> **Required actions**:
[1] List each way the ski expedition text describes Swedish Lapland.
[2] Answer these from the ski expedition text:
(a) Besides multiple victories in the Freeride World Tour, what event has Jackie won?
(b) How was the "new" 2000-metre peak found, and when?
(c) How many mountain guides are crossing Swedish Lapland?

> **Page**:
________

Jackie, the brain behind the whole project, is a freerider with a background in mogul skiing. She has had multiple victories in the Freeride world tour and has also won Verbier Xtreme.
Her husband Reine is also well known in the freeride community and is maybe one of the most experienced freeriders out there, notorious for stomping high cliff drops and also being victorious in the Freeride World Tour. And just like me, Reine is very Swedish.
The team setup seemed to be perfect. Strong climbers and strong skiers working together to achieve something that to our knowledge and diligent research, no one else had previously done. Especially with the inclusion of the ‘new’ 2000-metre peak, which was discovered during a remeasurement five years before this expedition.
So here we are, a skiing camera guy with two mountain guides and two freeriders crossing the vast wilderness of Swedish Lapland, the largest province in Sweden where the biggest mountains are located and where the phone reception is the worst. Unless you are standing on the top of one of those mountains of course.

________

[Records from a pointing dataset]
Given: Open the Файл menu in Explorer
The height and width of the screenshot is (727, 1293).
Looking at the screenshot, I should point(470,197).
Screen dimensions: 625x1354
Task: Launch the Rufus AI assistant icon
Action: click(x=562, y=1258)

________

> **Task-by-task answers**:
[1]
- A vast wilderness
- The largest province in Sweden
- Where the biggest mountains are located
- Where the phone reception is the worst

[2]
(a) Verbier Xtreme.
(b) It was discovered during a remeasurement five years before the expedition.
(c) Two.